さらにこの後、カインの子孫のことが描かれていきます。その子孫たちは産業や文化の担い手となりますが、そのクライマックスはレメクという人物です。「レメク」は「強い者、王者」、という意味の言葉です。そして彼の言葉、歌といってよい言葉が記されます。そこにはこうあります。「わたしは傷の報いに男を殺し打ち傷の報いに若者を殺す。カインのための復讐が7倍ならば、レメクのためには77倍」。最初の傷は重傷、男は一人前の人、次の打ち傷は軽い傷、若者はこどもか少年を表します。つまり自分に重傷を負わせる大人はもちろん軽い傷しか負わせない子どもでも、情け容赦なく殺すといっている。そして先ほどのカインへの神様の言葉をもじって自分に危害を加えるものには何倍にもして復讐するといっているのです。なぜこういえるのでしょうか。彼の子どもたちの中に「青銅や鉄でさまざまな道具を作る者」がいます。つまり武器が出来るのです。技術が進み、力をつけ、武器も作れる、それですごんで周囲を圧倒して黙らせる。少しでも危害を加えようものなら徹底的に報復する。もうそこにはカインが恐れたような不安は記されません。力で相手を粉砕すればよいのです。しかしそこには報復が新たな憎しみを生み、さらなる報復がなされ、終ることがない恐ろしい世界がつくられていきます。ここにカインの末裔、その行き着くところがあるのです。個人でも、国際社会でも、まさに現代の世界に響いている力と報復の歌がここに記されているのです。

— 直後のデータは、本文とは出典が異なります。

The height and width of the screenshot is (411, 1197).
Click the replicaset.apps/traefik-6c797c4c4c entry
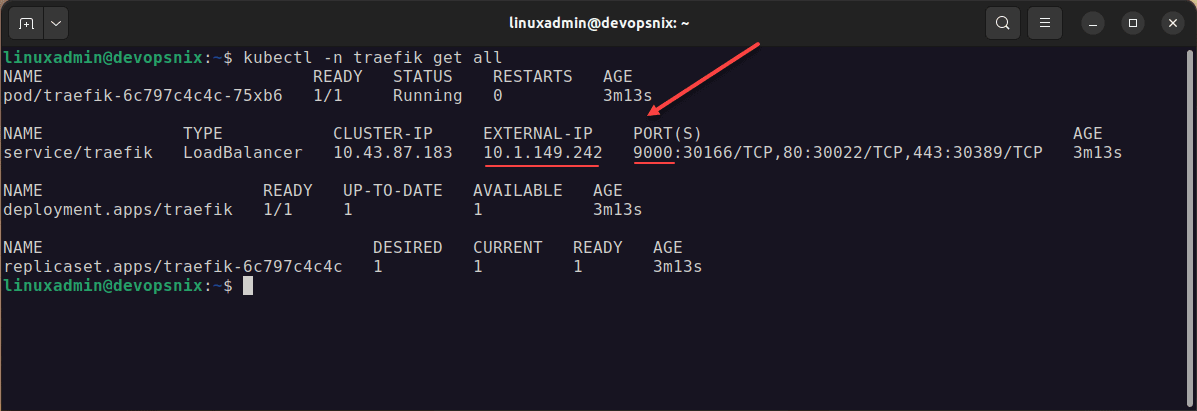tap(173, 267)

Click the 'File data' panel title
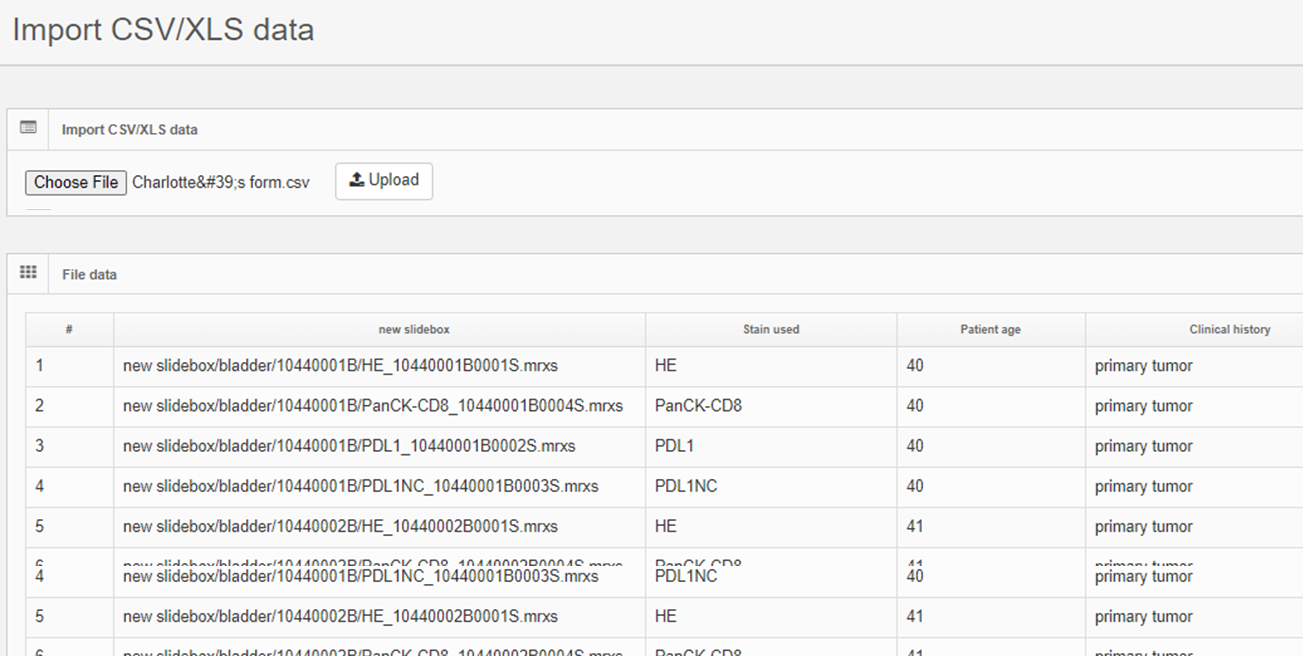click(89, 274)
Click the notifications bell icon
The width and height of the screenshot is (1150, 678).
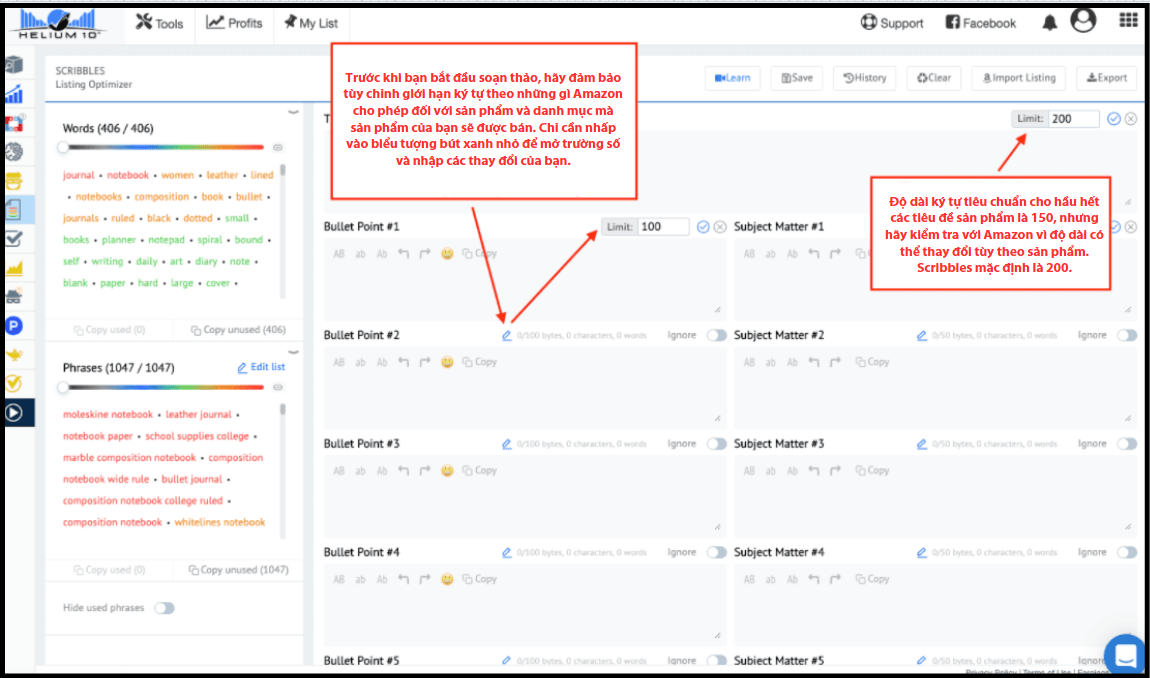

聖書はこのような人間の世界を鋭く描きだしながら、それがどこから来たのかを明らかにしています。それはカインにさかのぼることが出来ます。彼は、神様が自分を愛しておられることを信じませんでした。神様の赦しとあわれみにすがることしませんでした。そして神様の前を去りました。神様の支えを自分から捨てたのです。その行き着く先が、レメクだったのです。だからもう一度私達を愛しておられる神様の所に帰るということこそが、レメクの歌が響く世界から救われる道なのです。

カインの子孫の記述はレメクの歌で終ります。その後今度はあらたな系図が記されます。その中にもレメクという人が出て来ます。カインの子孫のレメクと名前は同じですが別人です。こちらのレメクは苦しみ悲しみの多い人間の歩みにおいて、神のさばきによる人間の悲惨に気付き、慰めを求めました。皆さん、報復のレメクに本当の幸せがあるでしょうか。むしろ、人間の力の限界・空しさに気付き、神様に慰めと希望を求め、神様と共に生きることこそ本当の幸せではなないでしょうか。この神様の所には朽ちることのない支えがあります。どんな時にも変わらない神の愛があります。赦しと和解に生きる道があります。これからも続けて聖書の言葉に聞き、神様の愛を、御一緒に受け止めたいと心から願っています。